Penas de Pavão
A água quente caía forte pelo corpo da garota. As gotas ferventes escaldavam-na da cabeça aos pés, como se fosse um frango a ser depenado. Escorriam por sobre a jovem russa, arrancando cada parte desse corpo que, outrora, ela chamava de seu.
Seus verdes olhos estavam inchados e rubros. O líquido salgado que deles brotava – cacos de uma alma que, algum dia, estivera ali – empurrava para fora tudo aquilo que impedisse a mundícia interior, realizando a tarefa que apenas o chuveiro jamais seria capaz de fazer sem ajuda.
Suas pernas fraquejavam. Seus braços pendiam moles. Os membros, em suma, aparentavam ser inertes apêndices, sem nenhuma ligação direta à menina. Porém, ainda que parecessem desligados a uma rápida olhadela, uma visão menos superficial mostrava que eles não estavam desconexos do torso.
Eles estavam mortos.
E, como tudo o que fenece, eles também não resistiram ao pesado fardo que seguravam. Pouco a pouco, segundo a segundo, eles desciam. A jovem escorregou junto à enxurrada, ansiando ardentemente que, junto a ela, atravessasse o ralo e desvanecesse.
Infelizmente, não foi o que aconteceu. Já conformada com essa rejeição divina a seus desejos, vontades e escolhas, ela deitou-se no chão. Em uma pose fetal, totalmente encolhida, ela buscou sentir-se novamente no útero materno, protegida de todas as ameaças externas. Pela primeira vez desde que chegara, ela sorriu.
O cheiro vindo do ralo nauseou-a. Olhou-o. Havia cabelos longos na metade do caminho – associou-os a ela, que também estava caindo pelas metades. Ouvira que muitas desmaiavam. Ela conseguira chegar em casa, não? Era uma vitoriosa!
Por que, então, não se sentia uma?
Sentiu medo. Ele poderia estar por ali, espiando-a. O pensamento fê-la levar as mãos em direção à vulva, tentando protegê-la de uma ameaça inidentificável – que, até onde ela sabia, poderia estar em qualquer lugar, sondando-a no escuro.
Os braços dela estavam marcados. Ela podia ver os sinais impressos na própria pele por aquelas mãos ásperas, desprovidas de calor. As imagens e os sons surgiram como flashes na mente já cansada. Sombras, apertões, gritos, lamúrias e sussurros eram tudo o que eram. Levantou-se.
Imaginara a mão erguendo-se do ralo, indo em direção a ela.
Ainda que amedrontada, ergueu a cabeça, decidida. Alcançou a esponja com a mão direita e, desejosa por limpar de vez aquele execrável suplício, esfregou-se fortemente. Nada que estivesse a seu alcance escapou da catarse física a qual ela se impôs.

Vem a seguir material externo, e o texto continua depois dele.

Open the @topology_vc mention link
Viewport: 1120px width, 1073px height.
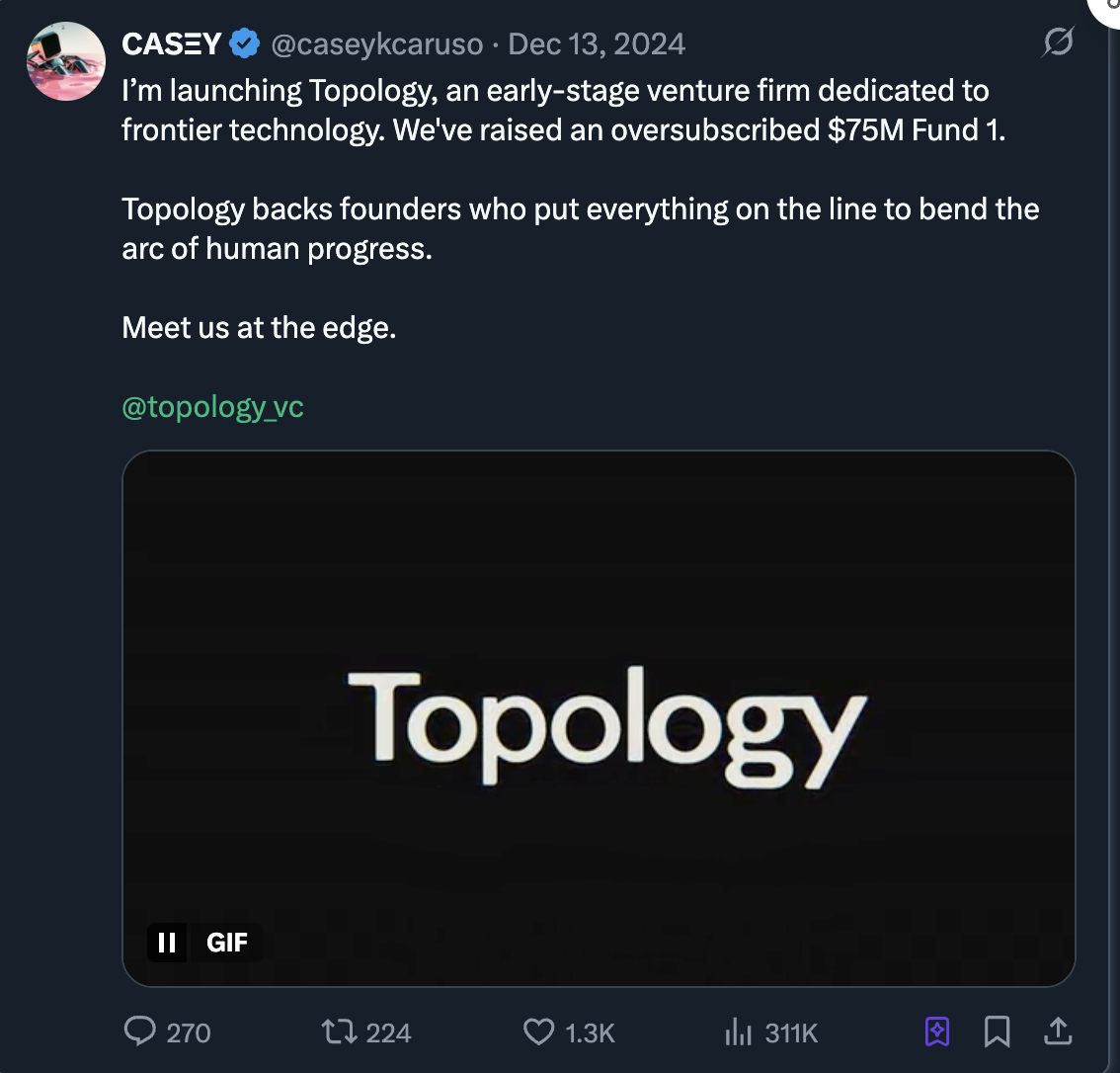click(x=212, y=407)
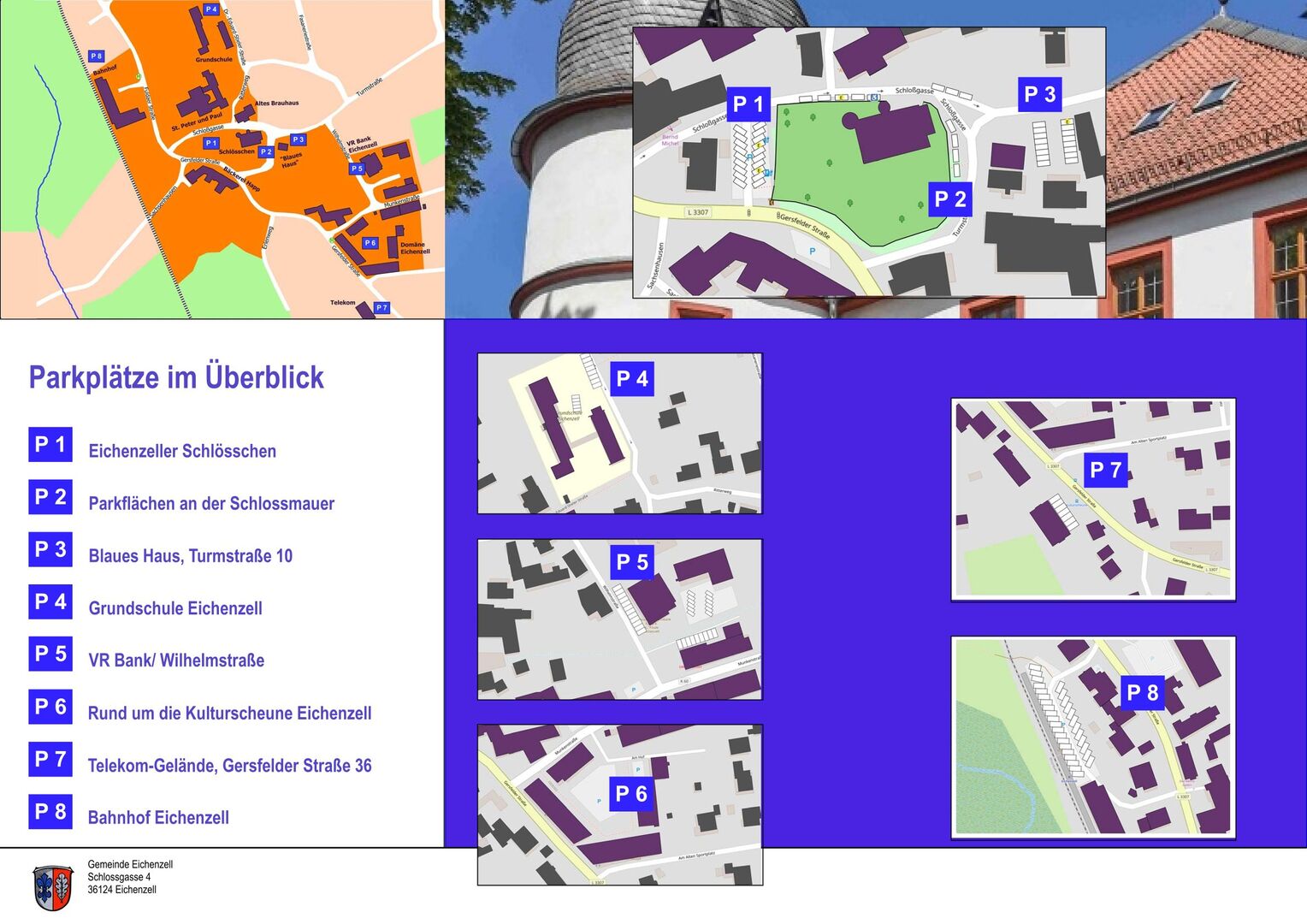Select the Rund um die Kulturscheune Eichenzell text
The image size is (1307, 924).
[x=229, y=714]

Braços, pernas, pescoço, seios, abdômen e nádegas: de todos arrancou a sujeira que existia – ou que imaginasse existir. A pele, avermelhada, rendia-se à razão corrompida e exposta. Já pouco sobrara do sabão em barra quando ela decidiu que purgaria os males por onde eles haviam entrado.
Quando o objeto purificador entrou em contato com a parte maculada, ela ouviu o coro angelical entoando seus mais belos cantos. O sabonete abriu espaço pela abertura – rompida e sangrenta – enquanto a aspereza da bucha causava-lhe sensações indescritíveis.
Sobressaltou-se. O que ela estava fazendo? Uma ideiazinha lampejou pela mente: “nada mais precisa fazer sentido. A lógica era uma coisa própria dos humanos”. Mas não era ela humana? A resposta atingiu-a num assalto – o corpo dela fora um objeto alheio. Ainda que por um pequeno lapso de tempo, ela havia perdido a liberdade. Havia perdido tudo.
Era menos que um verme.
Esses pensamentos a fizeram chorar. De novo. Ergueu os olhos ao teto, procurando algo que não existia. Uma coruja piou ao longe. Começara a escorregar quando brotou-lhe outro ponto de vista. Algo que não ocorrera antes. Algo diferente. Girou o registro do chuveiro. A água parou de cair. Empinou a cabeça e disse, primeiro mentalmente, depois em voz baixa. Por fim, bradou aos quatro ventos:
– EU SOU MINHA!
A frase agradou-a. A sonoridade estava perfeita. Secou-se. No quarto, vestiu o velho vestido cinza, estampado com os olhos das penas de pavão. Faria como o pavão: transformaria as toxinas em belas cores. Sussurrou elogios para a mulher no espelho, secou as lágrimas que esquecera e saiu.